Orines

Para Alejandro Román, ese gran bato.

 

Celeste era universitaria y vivía en una ciudad que parecía quedarle chica: conocía de memoria los antros y bares, los casinos, el cine, los cafés y restaurantes de caché y los más sencillos. Estudiaba una carrera universitaria y no le iba mal en calificaciones, pero ella quería más en su vida, sus pasos, el viento pegándole de frente, el sol inocuo y la luna rojiza y rodeada de ese velo lechoso, siempre retándola. Más, más, más. Quiero más.

Su madre le dijo que ya no llegara tan tarde y menos los fines de semana. Están muy feas las calles, la ciudad. Hay mucha gente mala. Dicen que en la noche patrullan los sicarios y que hay toque de queda. Qué es eso, preguntó Celeste. Esa palabra no existe en mi diccionario. Tenía un carro rojo, deportivo. Se veía bien el carro pero más cuando ella iba frente al volante. Como esa noche, que su amiga Rubí la invitó a gastarse una lana en los casinos.

Celeste veía cómo su amiga metía y metía monedas a las maquinitas. Sacaba billetes, los cambiaba por fichas y luego a los dados, otra vez las máquinas y otra ronda por la senda del perdedor. Hasta que acabó con el presupuesto que su padres le habían dado para esa semana. Vámonos, ya no tengo nada. La llevó a su casa por las venas de luces y asfalto, le dio un beso de despedida y partió. De regreso, recordó que su madre le había pedido leche deslactosada. Casi media noche. Empezó a buscar un ocso para comprarla.
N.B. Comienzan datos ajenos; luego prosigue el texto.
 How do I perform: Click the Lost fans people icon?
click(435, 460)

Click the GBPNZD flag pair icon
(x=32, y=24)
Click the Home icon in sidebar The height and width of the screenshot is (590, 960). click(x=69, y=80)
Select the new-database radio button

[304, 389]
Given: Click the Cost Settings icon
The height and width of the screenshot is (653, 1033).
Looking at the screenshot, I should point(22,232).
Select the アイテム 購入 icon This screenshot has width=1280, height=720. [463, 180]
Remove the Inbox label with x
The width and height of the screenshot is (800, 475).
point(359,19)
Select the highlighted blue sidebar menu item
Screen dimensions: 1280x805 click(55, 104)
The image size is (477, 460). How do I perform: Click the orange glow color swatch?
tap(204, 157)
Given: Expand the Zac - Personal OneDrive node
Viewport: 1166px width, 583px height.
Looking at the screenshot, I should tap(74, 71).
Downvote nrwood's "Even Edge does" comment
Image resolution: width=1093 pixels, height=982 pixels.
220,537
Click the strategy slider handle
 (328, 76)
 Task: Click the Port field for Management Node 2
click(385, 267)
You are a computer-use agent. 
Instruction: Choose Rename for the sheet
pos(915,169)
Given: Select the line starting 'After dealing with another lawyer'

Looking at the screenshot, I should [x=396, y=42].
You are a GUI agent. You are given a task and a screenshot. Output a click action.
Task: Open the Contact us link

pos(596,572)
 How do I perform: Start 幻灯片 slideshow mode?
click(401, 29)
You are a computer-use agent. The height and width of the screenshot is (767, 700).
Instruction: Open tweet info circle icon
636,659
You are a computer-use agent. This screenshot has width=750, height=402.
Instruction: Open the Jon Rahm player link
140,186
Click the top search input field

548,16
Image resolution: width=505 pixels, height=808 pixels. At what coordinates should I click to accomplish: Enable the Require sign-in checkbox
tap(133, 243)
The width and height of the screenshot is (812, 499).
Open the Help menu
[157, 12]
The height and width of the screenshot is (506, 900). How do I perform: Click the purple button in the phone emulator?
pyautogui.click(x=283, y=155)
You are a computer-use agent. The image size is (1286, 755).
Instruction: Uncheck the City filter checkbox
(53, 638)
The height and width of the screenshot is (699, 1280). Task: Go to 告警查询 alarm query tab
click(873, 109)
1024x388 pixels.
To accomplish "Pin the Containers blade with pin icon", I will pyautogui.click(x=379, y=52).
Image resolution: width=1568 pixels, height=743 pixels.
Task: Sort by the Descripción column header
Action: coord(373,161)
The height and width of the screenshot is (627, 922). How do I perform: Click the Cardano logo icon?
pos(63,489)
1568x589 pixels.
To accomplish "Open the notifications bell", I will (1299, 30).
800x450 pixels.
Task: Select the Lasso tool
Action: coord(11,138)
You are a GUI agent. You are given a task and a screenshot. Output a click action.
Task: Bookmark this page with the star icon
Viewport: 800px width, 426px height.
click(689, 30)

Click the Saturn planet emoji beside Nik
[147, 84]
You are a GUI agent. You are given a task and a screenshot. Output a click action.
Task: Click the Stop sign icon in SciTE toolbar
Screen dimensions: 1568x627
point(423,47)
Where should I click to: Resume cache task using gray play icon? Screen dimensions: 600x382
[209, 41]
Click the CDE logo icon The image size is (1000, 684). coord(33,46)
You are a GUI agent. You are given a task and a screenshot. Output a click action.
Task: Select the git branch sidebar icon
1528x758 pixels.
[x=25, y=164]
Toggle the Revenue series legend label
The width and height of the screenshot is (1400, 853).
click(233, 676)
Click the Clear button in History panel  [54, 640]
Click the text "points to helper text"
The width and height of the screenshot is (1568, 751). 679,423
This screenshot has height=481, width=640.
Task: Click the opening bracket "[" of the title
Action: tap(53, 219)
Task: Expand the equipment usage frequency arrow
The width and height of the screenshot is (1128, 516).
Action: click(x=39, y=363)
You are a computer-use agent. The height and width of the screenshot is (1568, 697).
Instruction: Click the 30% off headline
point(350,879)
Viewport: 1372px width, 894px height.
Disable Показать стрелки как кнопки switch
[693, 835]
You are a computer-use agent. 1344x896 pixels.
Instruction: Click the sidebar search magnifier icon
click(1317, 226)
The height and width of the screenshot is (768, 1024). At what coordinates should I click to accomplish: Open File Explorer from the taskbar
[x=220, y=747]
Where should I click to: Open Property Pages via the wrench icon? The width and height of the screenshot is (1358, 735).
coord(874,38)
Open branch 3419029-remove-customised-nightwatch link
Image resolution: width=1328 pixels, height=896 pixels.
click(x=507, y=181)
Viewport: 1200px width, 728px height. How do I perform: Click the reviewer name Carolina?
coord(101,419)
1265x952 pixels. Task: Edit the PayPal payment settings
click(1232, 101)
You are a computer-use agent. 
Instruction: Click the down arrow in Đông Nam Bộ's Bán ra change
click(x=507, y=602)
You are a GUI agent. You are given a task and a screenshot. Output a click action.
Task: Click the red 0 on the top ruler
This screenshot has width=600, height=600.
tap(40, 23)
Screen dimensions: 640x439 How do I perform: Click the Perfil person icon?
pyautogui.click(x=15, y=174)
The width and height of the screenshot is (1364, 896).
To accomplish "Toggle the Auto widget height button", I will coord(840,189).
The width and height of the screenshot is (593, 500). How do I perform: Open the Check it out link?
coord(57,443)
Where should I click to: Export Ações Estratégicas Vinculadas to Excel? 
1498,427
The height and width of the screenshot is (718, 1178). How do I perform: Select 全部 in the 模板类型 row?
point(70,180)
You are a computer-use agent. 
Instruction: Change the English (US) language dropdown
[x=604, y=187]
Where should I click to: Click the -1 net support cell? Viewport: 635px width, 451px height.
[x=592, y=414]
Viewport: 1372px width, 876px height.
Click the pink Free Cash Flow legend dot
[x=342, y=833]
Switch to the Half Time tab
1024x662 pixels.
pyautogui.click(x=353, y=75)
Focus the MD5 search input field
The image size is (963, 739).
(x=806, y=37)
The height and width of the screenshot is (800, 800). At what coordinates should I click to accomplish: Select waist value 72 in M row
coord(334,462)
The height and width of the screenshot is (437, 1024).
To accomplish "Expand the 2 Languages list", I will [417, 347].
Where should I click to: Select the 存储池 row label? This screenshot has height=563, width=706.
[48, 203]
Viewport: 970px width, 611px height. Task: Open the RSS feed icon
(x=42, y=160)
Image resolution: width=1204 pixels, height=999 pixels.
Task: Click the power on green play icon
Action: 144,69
Entró, fue al fondo buscando el refri de los lácteos. Nada. Le preguntó a la cajera. No han surtido, respondió. Salió al estacionamiento y justo cuando desactivó la a larma de su carro rojo sintió algo duro en su costilla izquierda. No supo qué era, pero el hombre que estaba detrás le dijo no grites no respires no hables. La subió a una camioneta donde había otros tres. Encapuchados y armados. Uno le arrebató el bolso y vació papeles, tarjetas, billetera, lentes, cosméticos. El que revisaba dijo, encabronado, chingada madre. Ella sintió que se meaba.

Empezó a decirles que no le hicieran nada. Suplicó, sentada en el asiento delantero. Que era estudiante y que no traía dinero. Mis padres me esperan, por favor. Déjenme ir. Ellos la miraban como quien mira la señal de alto en un crucero. Ansiosos, sedientos, alterados. Volteaban para atrás y para los lados. Nada, jefe. No trae nada.

Pinche vieja, andas perreando. Bájate. Bájate, lárgate de aquí. Ella lloraba. Calladita porque te mato, cabrona. La siguieron con sus armas y vieron cómo se alejó en su carro. Al día siguiente salió en los periódicos balacera afuera de un ocso. Hombres armados atacan a los tripulantes de un vehículo rojo. Y ella, que vio la nota, sintió cómo brotaban los orines, cuesta abajo, entre sus piernas.